The Universe Within: Discovering the Common History of Rocks, Planets, and People, Neil Shubin
Within each of us is the universe. I think most people would pair this statement with ancient thought and religion, poets, romantics, or new-agers. But this book takes you on a massive scientific narrative, telling the stories and discoveries that have led to our current understanding of the universe and us. It’s also multidisciplinary: there’s a little bit of all the sciences in there from astrophysics and earth science to biology and paleontology. And of course, some history too.
A lot of people feel tiny and insignificant when talking about The Universe because they can’t see themselves in it. But “by smashing the smallest atoms and surveying the largest galaxies, exploring rocks on the highest mountains and in the deepest seas, and coming to terms with the DNA inside every species alive today, we uncover a sublimely beautiful truth. Within each of us lie some of the most profound stories of all.”
Your Inner Fish: A Journey into the 3.5 Billion-Year History of the Human Body, Neil Shubin
This is Shubin’s first book, which I actually read after The Universe Within. It’s got the same kind of theme going on but on a smaller scale. This one focuses more on anatomy, evolution, and genetics but I like how it makes me look past the surface of everything (which always seems so different) to see all the similarities.
E=mc²: A Biography of the World’s Most Famous Equation, David Bodanis
This is the most unique approach to a biography I’ve come across. It starts with the premise that E=mc² is more than Einstein: it’s a sum of the past, present, and future. It has a life of it’s own and deserves it’s own biography. A biography entails “stories of the ancestors, childhood, adolescence, and adulthood of your subject,” and Bodanis treats the equation no differently. He takes you through the history of each part of the equation and focuses on a “single person or research group whose work was especially important in creating our modern understanding of the terms.” This makes for great reading and by the end you feel like you know the equation like a friend.
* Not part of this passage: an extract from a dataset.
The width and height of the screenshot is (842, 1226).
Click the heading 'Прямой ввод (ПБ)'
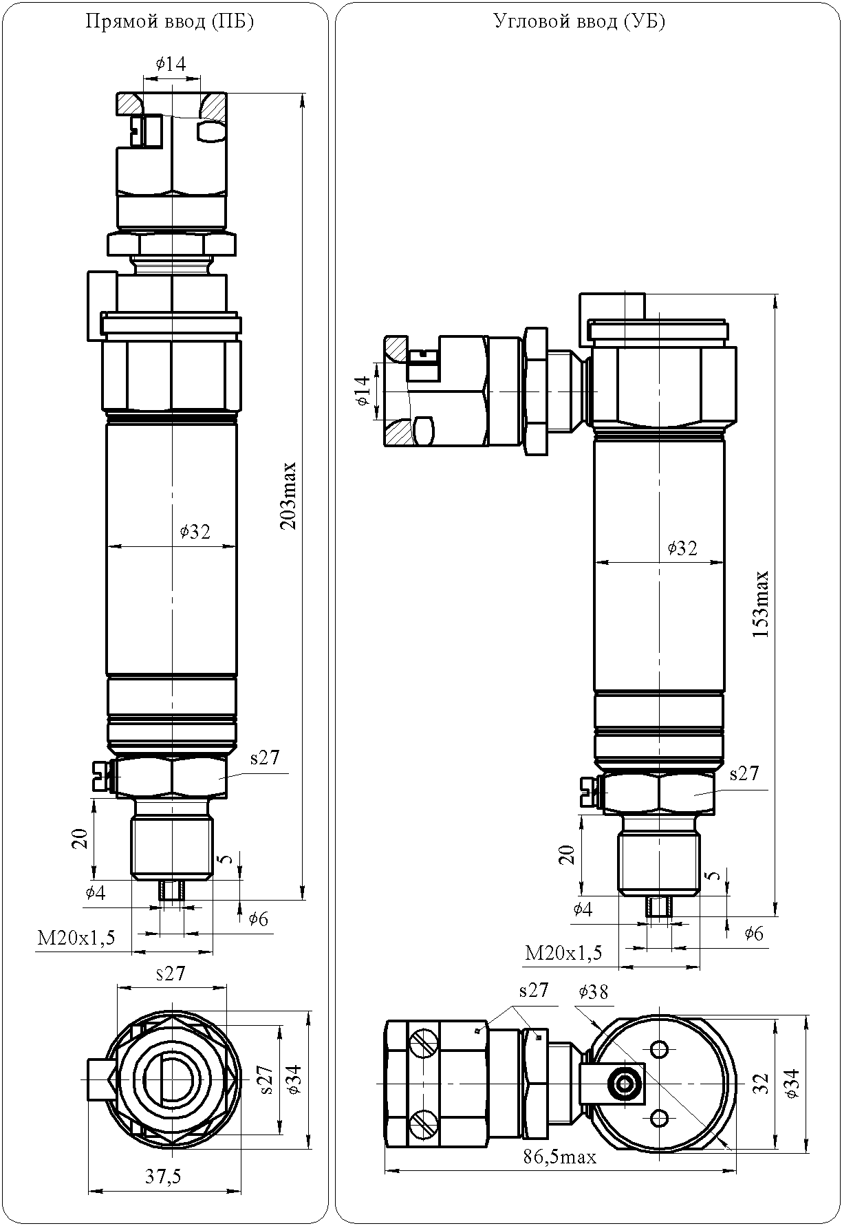[170, 22]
Black Hole Blues and Other Songs from Outer Space, Janna Levin
I haven’t read this one yet, but it’s the first one I’m pulling out in the hospital. I was overcome with emotion and excitement when I listened to the sound of gravitational waves. It fits right into my journey of falling in love with science again, through these amazing authors who are able to translate highly esoteric knowledge into something tangible and connective. I feel like this read will be the grand cherry on top.